Le centre droit en arbitre
Cette tension entre le SEM et Caritas n’est pas nouvelle. Elle imprègne aussi les débats parlementaires, entre une gauche qui trouve le système trop dur et l’UDC trop laxiste, avec le centre droit en arbitre.
«Je respecte bien sûr la position de Caritas, réagit Jacqueline de Quattro (PLR/VD), qui intervient régulièrement sur ce thème. Mais il faut distinguer les principes et la réalité. Car non, l’asile n’est pas un «droit pour toute personne dans le besoin». Il est réservé à ceux qui remplissent certains critères.»
elon elle, c’est le cœur du problème. «En contrepartie de l’accélération des procédures, la représentation juridique des requérants a été étendue. Et même si vous n’avez aucune chance d’obtenir l’asile, chacun a droit aux traitements médicaux gratuits dès le premier jour. Si on veut que les personnes vulnérables puissent être prises en charge correctement et rapidement, il faut combattre les abus. Et donc commencer par admettre qu’il y en a.»
Et de reprendre le chiffre du SEM sur les ressortissants du Maghreb: «sur 1000 requérants, un seul obtient l’asile. Les 999 autres engorgent le système. Avec comme risque de perdre le soutien de la population pour ceux qui en ont le plus besoin.»

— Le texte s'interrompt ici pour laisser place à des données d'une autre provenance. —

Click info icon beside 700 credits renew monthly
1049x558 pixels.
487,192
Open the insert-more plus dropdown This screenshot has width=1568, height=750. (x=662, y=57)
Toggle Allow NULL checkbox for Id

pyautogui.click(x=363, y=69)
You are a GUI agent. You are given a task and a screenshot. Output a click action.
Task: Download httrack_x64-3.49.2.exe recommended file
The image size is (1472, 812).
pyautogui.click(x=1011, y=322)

La procédure de «24 heures» dure… 22 jours
Quand on parle de délai de traitement des procédures, il faut regarder les chiffres du terrain, car il y a des différences entre théorie et pratique.

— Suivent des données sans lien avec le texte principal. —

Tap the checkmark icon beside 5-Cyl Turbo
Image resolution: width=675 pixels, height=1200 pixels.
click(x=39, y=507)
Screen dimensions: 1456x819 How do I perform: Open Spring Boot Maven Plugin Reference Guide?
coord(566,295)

Avant la mise en place du nouveau système d’asile en 2019, la durée moyenne des procédures variait entre 250 et 466 jours (sur la période 2015-2018). Depuis 2021, la vitesse de traitement des demandes d’asile a plus que doublé. «L’objectif visant à statuer sur 60% des demandes d’asile sans dépasser le délai de 140 jours a été atteint», précise le SEM.
La réalité des procédures dites de «24 heures» est encore plus surprenante. Après une phase test réalisés en 2023 à Zurich, elle a été étendue à tout le pays en 2024. Et contrairement à ce que dit son nom, cette dernière ne dure pas 24 heures, mais 22 jours en moyenne. Le signal envoyé ne semble pas non plus avoir porté ses fruits. Le nombre de demandes en provenance du Maghreb n’a pas vraiment diminué.